MfS predisposes to aortic disease, which is associated with a high risk of premature death. MfS patients suffering from acute aortic dissection more likely required reoperation compared to patients with aortic aneurysm. In addition, patients with acute dissection showed a significantly lower overall survival as well as a higher early mortality rate. Also an emergency operation was a significant predictor for overall survival in the multivariate analysis. To improve long-term prognosis in these patients, efforts must be made to decrease the incidence of aortic dissection and redissection, leading to further operations.

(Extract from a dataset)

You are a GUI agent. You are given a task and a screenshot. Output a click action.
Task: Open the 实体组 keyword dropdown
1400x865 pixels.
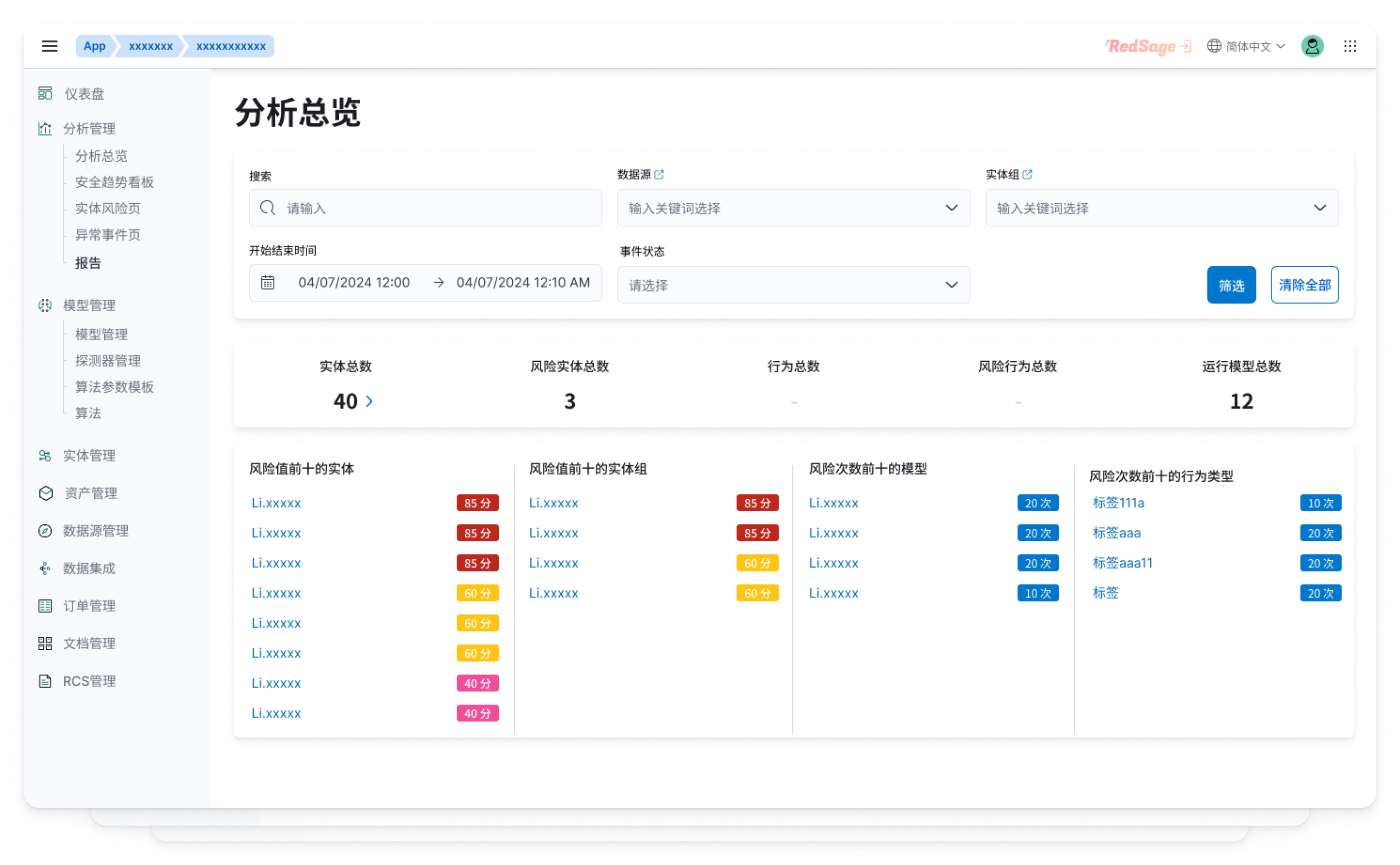[1162, 208]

Since aortic dissection occurs in aortic dilatation, it seems reasonable to replace a dilated aorta as early as possible. Crawford recommended surgical treatment, if the external diameter exceeded 5 cm [22]. The Johns Hopkins group has suggested 6 cm as a cut-off for elective replacement of the ascending aorta [19] [20], presenting excellent long-term results by using composite graft repair for MfS-related aneurysms of the ascending aorta. Svensson recommended an intervention as soon as the aorta reaches twice the diameter as the unaffected distal part of the aorta [24]. In contrast, Pyeritz demonstrated that even in aortas with a diameter of less than 5 cm, dissections may occur [25]. Yet, the major problem remains the rapid development and progression of aneurysmal dilatation.
In conclusion, the surgical treatment of aneurysms of the thoracic aorta in MfS-patients is associated with a considerably higher risk of redissection and recurrent aneurysm compared to other etiologies of aortic disease. If the ascending aorta has to be replaced, we recommend the composite graft technique and a more aggressive approach to reduce the prevalence of distal reoperations. In order to improve the prognosis in these patients, the incidence of acute aortic dissection and redissection must be substantially reduced. Since aortic dilatation frequently leads to dissection, early diagnosis and preventive surgical treatment must be a major goal in MfS patients. To date, the best predictor is the dynamics of aortic root dilatation [36].

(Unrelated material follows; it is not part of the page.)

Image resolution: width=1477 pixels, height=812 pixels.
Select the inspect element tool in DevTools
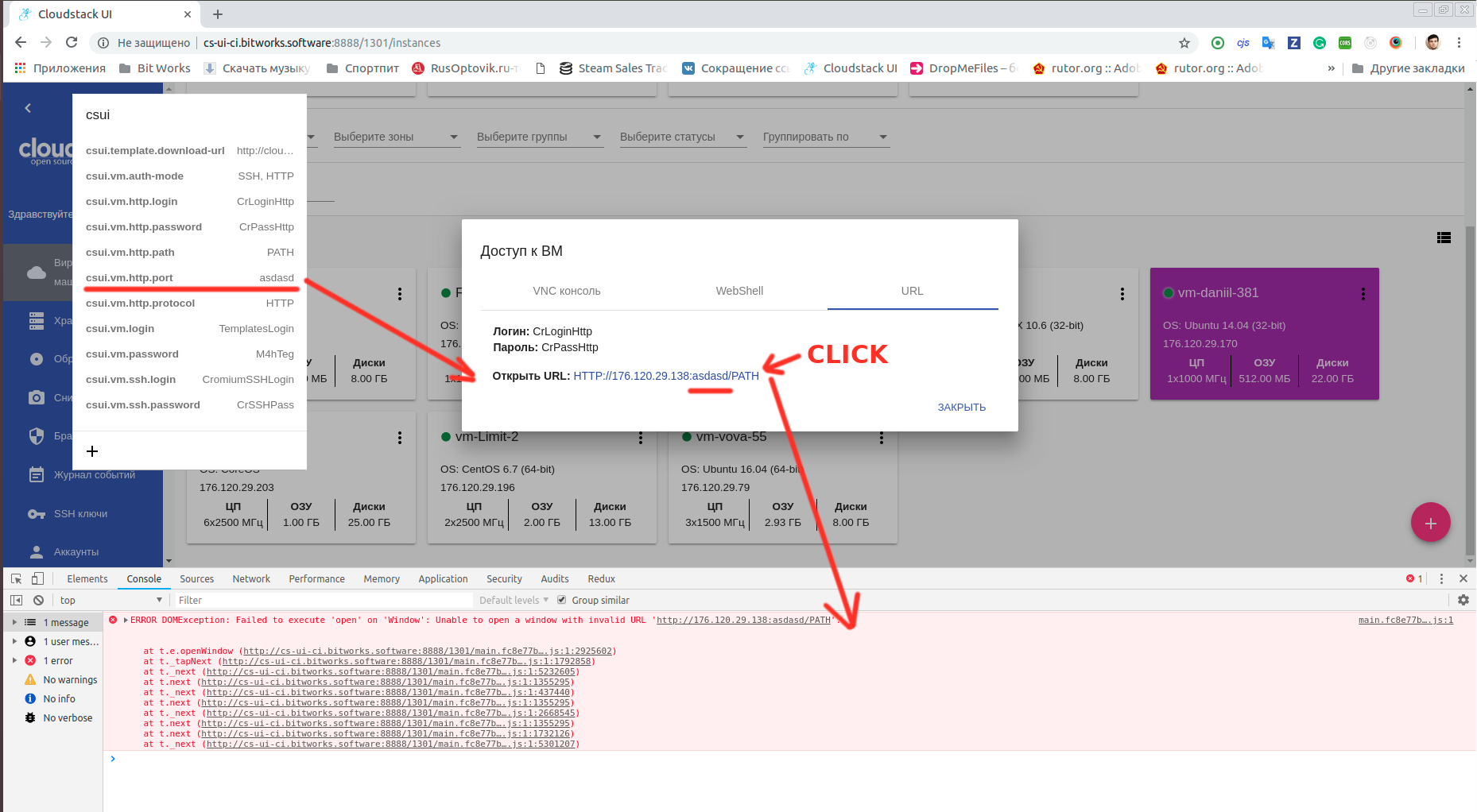[x=14, y=578]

Considering the very high reoperation rate in our MfS patients and the rapid development and progression of aneurysmal dilatation, we require clinical follow-up by monitoring of the entire aorta at least twice a year. If the diameter has reached or exceeded 4 cm, we perform follow-up examination every 3 months. If the aorta exceeds 5 cm or significant aortic regurgitation develops, we recommend prophylactic surgery, even if the patient is asymtomatic. According to the observation that ß-blockers may reduce the progression of aortic dilatation, all patients with MfS should receive prophylactic ß-adrenergic blockade.